Still on track, training is going very well, can’t complain about much… I’m doing everything I can to be consistent and stay injury free. I have been in a huge time crunch this week with work, life, staring off into space, etc. so I’ve been looking for ways to get as much bang for my buck, so to speak, with my workout each day. I need to keep rebuilding my fitness, but I have no time. WHAT AM I TO DO?!
I was lamenting this with my home slice Cara on Saturday night while we dunked various shellfish in drawn butter and drank wine, you know, what awesome champions do, and she suggested, “Take classes all week!” Then proceeded to tell me the various forms of human torture our chain of healthclubs offers us for free. All with insane names like, “Shred your brain and pray for death!” and “Insane sweat beasts dancing with dumbells!”
Group fitness? Like Jazzercise? Someone cute and perky on a headset yelling out choreography to sped up club remixes of Top 40 songs? Uh…no.
But Cara insisted that these classes were just like those videos from “The Firm,” which I actually quite like, and I would get a huge workout in a small amount of time.
Ok, then. I’ll give it a whirl.
The first class I tried was a cardio/light weights/step aerobics class called, “Two left feet and a sore ass” or something. All I know is that as soon as I walked in, I was living my life-long nightmare of being the big, slightly awkward girl, in a room full of gorgeous lululemon clad, perfectly ironed ponytail, housewives. Great.

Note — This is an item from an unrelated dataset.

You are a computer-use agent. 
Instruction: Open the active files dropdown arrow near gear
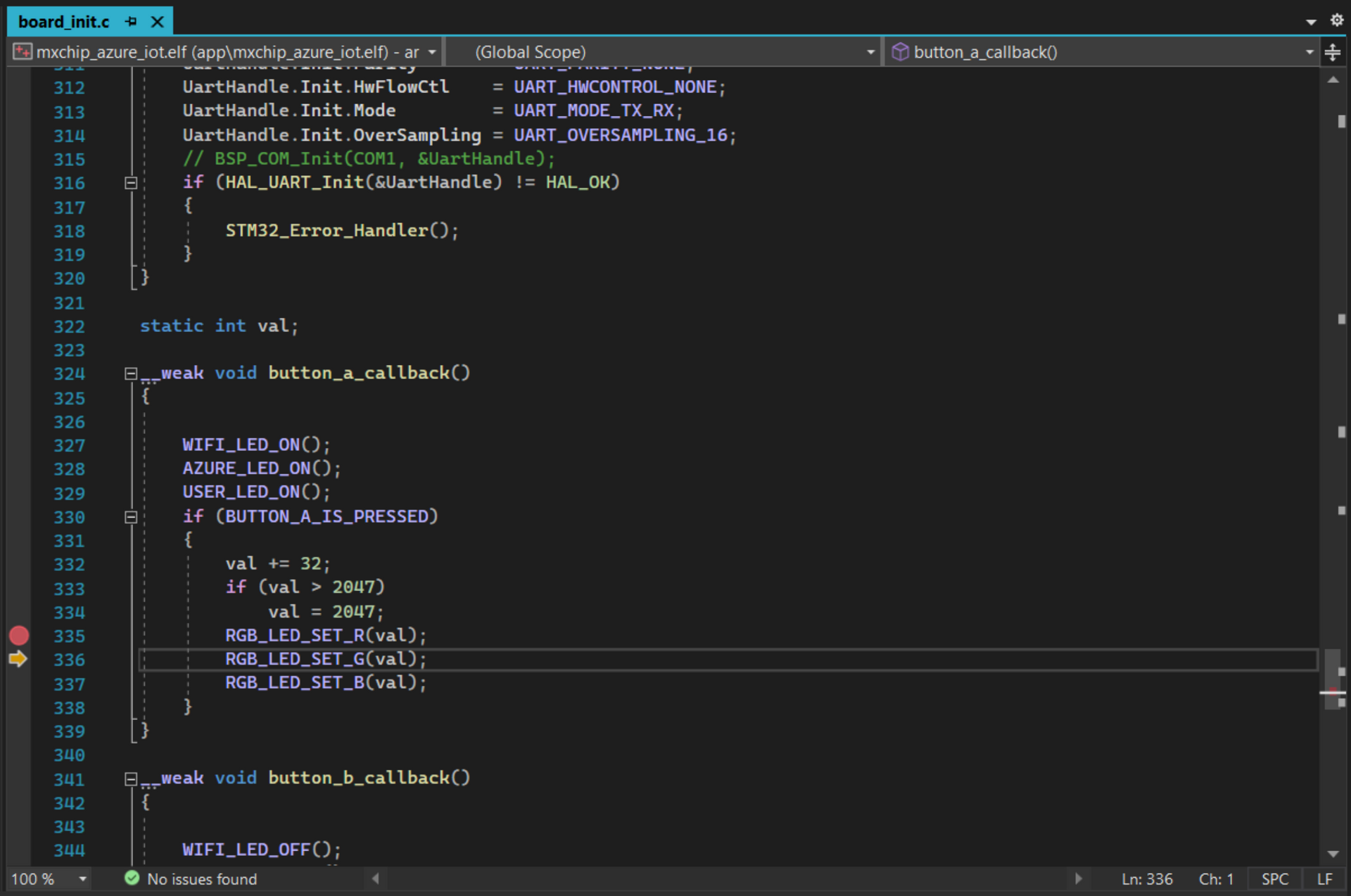(1310, 22)
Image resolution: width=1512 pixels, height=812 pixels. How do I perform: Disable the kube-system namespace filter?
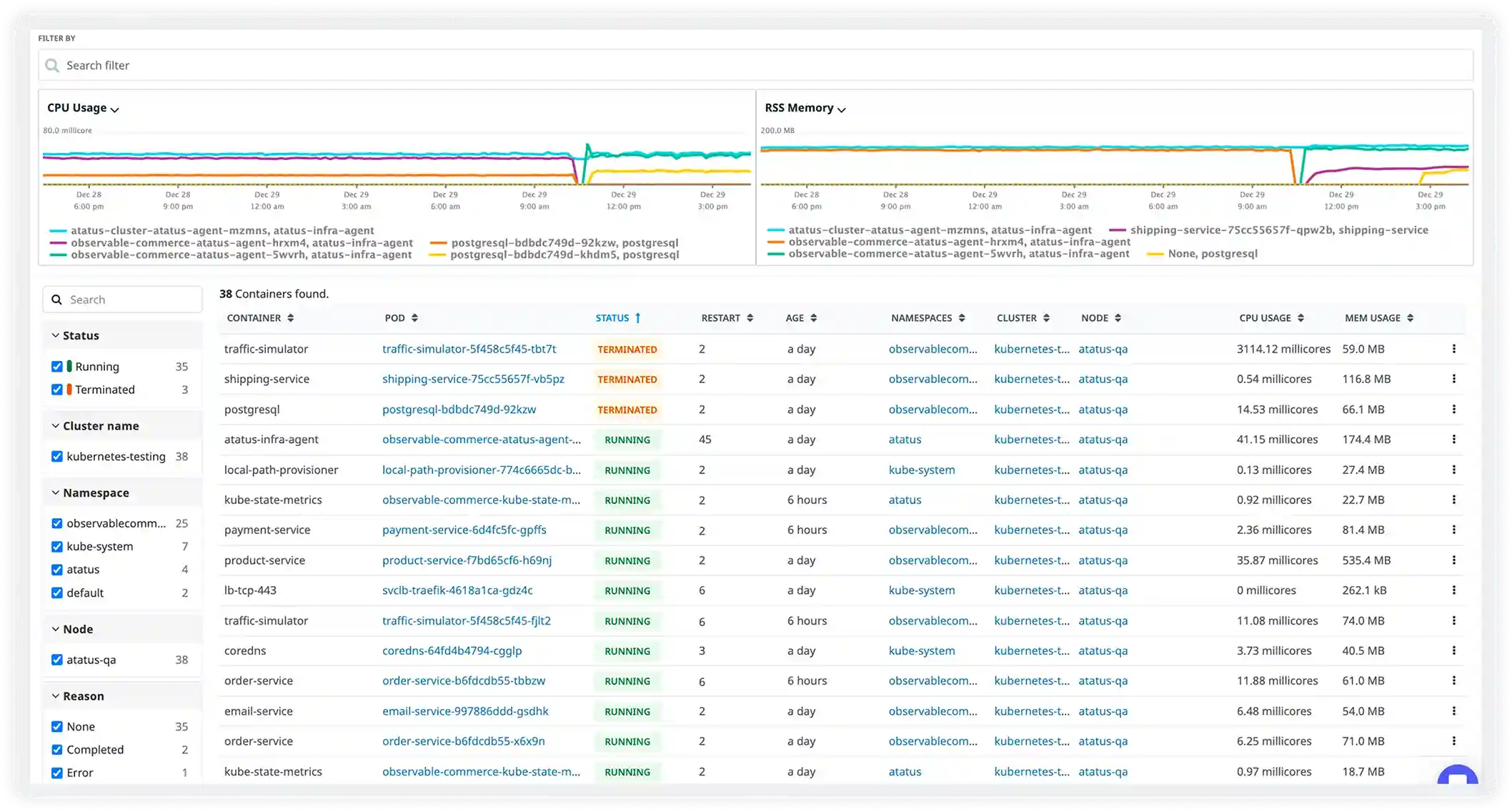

This won’t suck AT ALL.
Actually, it was fine, and I’m typing in a full body cast today it was such an intense workout. My glutes haven’t been this sore since that time in Tijuana… maybe I don’t have to tell you every story.
The next day it was time for, “Ninja Turtle Calf Shred” or whatever. Basically it’s a kickboxing, karate, plyometrics class with weighted weapons. Again, the band of gorgeous people were there, and my red-faced moose self towered over them and the ground probably shook a little when my feet hit the floor. I was DONE by the end of this class. Insanely hard. As I huffed and puffed, clutching my chest, screaming, “BUT I RUN MARATHONS!” while everyone bounced around me with what seemed to be endless energy… no wonder these women are tiny. I felt like I needed an all you can eat buffet after this one.
It also left me so sore I can only move my eyelids at this point.
While I wasn’t happy that Group Fitness classes seemed to bring me back to my insecure ginormous 9 year old self sick with envy over all of the cute, tiny girls…it is fun to try different things and see where exactly your fitness is lacking. You get comfortable in thinking that running handles most of your needs, maybe you do some core work and lift weights here and there, but one of these classes doing total body fitness is an eye opener for how weak your body truly is in spots.
Will I stick with it after this week? I have no idea. Right now it’s fun, and I’m feeling the burn so to speak. Tomorrow I’m taking a class called, “XTREME Body: You’re Going To Wish You Were Never Born” so that might change. I guess the real test will be how it has improved my running fitness. I ran a quick 4-miler after class yesterday, and it was ridiculously easy after juggling 15lb weights while standing on my head. If I start wearing lululemon instead of regular clothes and flat ironing my ponytail before class, though, I demand someone stage an intervention.